● WHAT IS NEEDED
From the line containing "Edit the Contact" through the last line of the entries below, repeat each line word for word and leave out the rest.

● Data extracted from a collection
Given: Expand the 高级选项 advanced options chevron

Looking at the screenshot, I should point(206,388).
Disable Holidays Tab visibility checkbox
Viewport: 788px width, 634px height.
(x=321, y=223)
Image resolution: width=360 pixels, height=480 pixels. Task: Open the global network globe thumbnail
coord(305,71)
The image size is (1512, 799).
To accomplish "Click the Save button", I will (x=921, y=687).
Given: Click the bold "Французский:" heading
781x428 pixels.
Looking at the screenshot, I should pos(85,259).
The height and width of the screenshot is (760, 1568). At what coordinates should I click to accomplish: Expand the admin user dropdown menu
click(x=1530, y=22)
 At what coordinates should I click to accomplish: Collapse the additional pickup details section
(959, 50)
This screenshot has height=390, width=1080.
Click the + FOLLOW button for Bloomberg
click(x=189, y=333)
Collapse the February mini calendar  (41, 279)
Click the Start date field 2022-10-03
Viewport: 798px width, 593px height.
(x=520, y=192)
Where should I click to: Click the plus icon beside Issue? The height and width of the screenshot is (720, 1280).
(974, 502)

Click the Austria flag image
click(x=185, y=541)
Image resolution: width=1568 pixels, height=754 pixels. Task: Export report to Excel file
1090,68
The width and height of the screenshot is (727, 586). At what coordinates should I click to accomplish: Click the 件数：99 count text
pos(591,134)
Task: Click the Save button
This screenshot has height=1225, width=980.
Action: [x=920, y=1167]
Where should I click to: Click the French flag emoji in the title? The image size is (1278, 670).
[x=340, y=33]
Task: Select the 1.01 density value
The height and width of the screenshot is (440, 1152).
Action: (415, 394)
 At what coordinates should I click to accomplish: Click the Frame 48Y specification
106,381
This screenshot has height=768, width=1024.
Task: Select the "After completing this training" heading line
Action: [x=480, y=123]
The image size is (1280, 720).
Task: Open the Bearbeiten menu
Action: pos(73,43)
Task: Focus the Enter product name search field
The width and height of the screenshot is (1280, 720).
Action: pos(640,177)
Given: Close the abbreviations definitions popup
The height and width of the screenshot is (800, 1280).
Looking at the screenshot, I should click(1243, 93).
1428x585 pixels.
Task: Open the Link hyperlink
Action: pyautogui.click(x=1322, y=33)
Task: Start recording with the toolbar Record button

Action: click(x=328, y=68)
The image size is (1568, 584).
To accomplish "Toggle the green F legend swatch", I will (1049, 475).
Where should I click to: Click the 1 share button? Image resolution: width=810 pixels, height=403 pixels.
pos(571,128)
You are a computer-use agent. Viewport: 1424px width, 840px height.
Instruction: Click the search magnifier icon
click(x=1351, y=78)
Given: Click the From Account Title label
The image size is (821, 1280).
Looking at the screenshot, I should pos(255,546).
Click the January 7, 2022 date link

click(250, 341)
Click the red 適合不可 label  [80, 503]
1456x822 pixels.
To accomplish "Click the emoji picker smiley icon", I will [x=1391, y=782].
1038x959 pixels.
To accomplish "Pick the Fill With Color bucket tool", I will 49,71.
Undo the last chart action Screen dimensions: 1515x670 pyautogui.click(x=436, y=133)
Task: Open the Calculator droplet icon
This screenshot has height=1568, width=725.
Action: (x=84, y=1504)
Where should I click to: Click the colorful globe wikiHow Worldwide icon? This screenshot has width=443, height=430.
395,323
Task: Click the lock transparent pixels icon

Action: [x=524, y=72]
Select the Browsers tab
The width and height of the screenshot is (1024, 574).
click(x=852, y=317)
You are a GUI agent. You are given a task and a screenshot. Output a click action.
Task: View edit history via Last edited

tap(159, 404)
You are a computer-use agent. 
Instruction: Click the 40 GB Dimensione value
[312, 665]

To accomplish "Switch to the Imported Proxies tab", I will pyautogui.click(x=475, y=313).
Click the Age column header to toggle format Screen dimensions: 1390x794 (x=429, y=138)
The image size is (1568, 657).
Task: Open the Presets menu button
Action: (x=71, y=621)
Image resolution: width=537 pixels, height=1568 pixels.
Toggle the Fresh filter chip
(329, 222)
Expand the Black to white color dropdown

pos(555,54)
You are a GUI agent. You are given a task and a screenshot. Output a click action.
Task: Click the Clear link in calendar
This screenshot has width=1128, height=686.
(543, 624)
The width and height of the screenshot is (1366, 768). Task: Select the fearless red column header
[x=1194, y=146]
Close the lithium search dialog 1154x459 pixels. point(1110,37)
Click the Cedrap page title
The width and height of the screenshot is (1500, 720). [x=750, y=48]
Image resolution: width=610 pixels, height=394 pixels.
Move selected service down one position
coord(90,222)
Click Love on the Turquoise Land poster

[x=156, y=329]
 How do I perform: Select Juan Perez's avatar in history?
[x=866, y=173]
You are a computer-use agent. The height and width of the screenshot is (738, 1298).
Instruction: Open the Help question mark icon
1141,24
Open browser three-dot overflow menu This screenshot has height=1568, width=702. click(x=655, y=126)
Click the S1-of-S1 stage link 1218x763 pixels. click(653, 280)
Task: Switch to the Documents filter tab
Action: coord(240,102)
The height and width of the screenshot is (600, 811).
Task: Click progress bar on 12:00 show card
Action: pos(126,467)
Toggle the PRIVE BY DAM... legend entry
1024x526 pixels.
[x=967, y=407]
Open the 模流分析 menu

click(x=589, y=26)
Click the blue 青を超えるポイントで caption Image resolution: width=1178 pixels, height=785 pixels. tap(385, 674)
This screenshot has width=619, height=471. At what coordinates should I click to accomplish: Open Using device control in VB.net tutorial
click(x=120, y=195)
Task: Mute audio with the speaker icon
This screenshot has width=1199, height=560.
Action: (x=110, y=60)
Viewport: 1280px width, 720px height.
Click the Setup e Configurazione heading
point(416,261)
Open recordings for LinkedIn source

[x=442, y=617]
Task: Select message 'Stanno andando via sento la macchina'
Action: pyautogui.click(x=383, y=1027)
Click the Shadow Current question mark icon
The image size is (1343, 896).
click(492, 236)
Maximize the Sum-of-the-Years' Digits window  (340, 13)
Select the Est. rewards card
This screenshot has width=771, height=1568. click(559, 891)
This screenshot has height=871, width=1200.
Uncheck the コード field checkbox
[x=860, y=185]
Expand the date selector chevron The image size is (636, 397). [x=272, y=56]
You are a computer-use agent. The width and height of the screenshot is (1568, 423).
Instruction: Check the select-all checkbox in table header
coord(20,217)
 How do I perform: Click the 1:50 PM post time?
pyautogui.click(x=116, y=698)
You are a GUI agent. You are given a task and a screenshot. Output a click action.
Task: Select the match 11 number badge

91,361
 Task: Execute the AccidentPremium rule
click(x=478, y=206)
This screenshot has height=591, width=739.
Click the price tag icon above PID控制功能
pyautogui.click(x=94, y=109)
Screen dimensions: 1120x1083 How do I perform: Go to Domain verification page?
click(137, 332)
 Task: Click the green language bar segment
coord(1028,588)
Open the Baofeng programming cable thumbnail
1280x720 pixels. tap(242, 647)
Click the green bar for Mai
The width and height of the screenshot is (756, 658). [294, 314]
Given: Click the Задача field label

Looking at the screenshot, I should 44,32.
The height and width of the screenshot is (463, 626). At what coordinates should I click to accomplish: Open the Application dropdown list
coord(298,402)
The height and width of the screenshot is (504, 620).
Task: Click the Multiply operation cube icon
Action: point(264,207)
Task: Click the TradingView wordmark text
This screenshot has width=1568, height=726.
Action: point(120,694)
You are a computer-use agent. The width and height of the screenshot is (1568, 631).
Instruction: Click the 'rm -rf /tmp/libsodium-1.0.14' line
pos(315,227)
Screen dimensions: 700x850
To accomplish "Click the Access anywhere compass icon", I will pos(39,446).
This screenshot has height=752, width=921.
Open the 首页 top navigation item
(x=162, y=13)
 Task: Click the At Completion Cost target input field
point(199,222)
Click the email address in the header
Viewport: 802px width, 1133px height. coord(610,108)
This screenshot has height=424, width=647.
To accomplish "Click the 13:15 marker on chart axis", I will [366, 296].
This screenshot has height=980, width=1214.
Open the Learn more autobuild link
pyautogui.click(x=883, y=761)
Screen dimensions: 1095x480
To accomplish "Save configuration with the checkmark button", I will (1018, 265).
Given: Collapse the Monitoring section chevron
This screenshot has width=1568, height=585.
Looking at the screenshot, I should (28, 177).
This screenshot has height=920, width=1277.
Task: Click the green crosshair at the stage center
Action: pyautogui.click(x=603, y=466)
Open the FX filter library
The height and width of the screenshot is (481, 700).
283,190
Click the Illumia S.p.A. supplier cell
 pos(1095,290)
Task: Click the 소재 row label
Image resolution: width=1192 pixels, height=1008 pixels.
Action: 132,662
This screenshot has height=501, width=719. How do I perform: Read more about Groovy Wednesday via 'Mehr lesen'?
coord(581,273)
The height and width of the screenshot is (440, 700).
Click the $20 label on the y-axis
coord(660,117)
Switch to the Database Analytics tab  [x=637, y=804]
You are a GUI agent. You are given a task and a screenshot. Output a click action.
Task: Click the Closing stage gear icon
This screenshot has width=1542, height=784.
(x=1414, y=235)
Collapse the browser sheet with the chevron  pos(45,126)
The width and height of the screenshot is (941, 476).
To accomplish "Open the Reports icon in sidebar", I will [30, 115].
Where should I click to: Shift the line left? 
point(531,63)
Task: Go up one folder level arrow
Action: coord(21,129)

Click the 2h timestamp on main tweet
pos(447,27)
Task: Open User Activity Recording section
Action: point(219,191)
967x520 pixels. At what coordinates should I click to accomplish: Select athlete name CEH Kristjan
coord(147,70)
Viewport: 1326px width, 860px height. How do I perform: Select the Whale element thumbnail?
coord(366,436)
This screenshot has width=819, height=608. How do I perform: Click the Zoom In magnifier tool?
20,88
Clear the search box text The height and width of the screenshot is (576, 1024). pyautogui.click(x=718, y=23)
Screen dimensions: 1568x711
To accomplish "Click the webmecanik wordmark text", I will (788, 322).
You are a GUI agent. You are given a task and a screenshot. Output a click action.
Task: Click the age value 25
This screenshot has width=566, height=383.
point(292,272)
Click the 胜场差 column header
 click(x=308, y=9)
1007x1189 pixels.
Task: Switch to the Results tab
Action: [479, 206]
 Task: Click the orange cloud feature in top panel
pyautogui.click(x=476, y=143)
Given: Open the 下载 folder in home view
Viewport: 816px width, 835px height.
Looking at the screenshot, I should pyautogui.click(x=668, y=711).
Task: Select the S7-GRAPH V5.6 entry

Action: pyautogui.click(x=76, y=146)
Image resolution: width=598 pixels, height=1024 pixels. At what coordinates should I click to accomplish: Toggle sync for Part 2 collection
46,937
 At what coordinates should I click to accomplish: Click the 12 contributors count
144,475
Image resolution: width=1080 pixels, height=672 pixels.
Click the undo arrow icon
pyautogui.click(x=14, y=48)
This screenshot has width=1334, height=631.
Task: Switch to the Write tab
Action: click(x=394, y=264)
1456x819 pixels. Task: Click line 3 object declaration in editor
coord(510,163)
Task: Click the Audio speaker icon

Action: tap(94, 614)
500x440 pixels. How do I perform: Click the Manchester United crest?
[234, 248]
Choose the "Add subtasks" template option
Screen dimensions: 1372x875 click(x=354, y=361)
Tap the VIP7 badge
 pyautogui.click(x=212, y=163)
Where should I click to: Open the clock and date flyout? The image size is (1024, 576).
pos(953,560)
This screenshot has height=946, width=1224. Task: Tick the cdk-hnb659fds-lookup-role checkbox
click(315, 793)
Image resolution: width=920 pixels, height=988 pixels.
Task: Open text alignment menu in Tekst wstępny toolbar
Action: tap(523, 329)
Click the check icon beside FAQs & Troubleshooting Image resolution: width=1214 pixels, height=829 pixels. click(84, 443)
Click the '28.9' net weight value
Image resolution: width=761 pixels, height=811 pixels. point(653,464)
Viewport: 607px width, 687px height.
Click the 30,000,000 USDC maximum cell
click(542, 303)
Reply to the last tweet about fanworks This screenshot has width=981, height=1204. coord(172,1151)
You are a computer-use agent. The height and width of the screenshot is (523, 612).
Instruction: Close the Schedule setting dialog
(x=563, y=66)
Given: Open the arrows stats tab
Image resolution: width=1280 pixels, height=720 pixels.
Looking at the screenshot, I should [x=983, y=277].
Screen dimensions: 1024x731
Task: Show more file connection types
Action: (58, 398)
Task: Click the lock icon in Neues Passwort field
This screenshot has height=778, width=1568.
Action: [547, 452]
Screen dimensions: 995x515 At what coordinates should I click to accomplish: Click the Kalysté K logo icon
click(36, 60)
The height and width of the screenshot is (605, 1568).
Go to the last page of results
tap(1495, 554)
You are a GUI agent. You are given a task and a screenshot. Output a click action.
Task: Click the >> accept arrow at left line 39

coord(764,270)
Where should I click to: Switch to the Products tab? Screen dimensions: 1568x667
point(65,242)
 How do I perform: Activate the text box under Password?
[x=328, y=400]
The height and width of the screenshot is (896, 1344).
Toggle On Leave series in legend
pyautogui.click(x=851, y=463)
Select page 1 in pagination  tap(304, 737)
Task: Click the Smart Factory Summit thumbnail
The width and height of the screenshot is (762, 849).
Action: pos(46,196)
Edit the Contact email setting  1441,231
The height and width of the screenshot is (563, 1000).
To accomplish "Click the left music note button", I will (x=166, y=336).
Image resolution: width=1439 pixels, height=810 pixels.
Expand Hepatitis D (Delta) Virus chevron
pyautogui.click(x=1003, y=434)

● ANSWER TO THE PROBLEM
Edit the Contact email setting  1441,231
The height and width of the screenshot is (563, 1000).
To accomplish "Click the left music note button", I will (x=166, y=336).
Image resolution: width=1439 pixels, height=810 pixels.
Expand Hepatitis D (Delta) Virus chevron
pyautogui.click(x=1003, y=434)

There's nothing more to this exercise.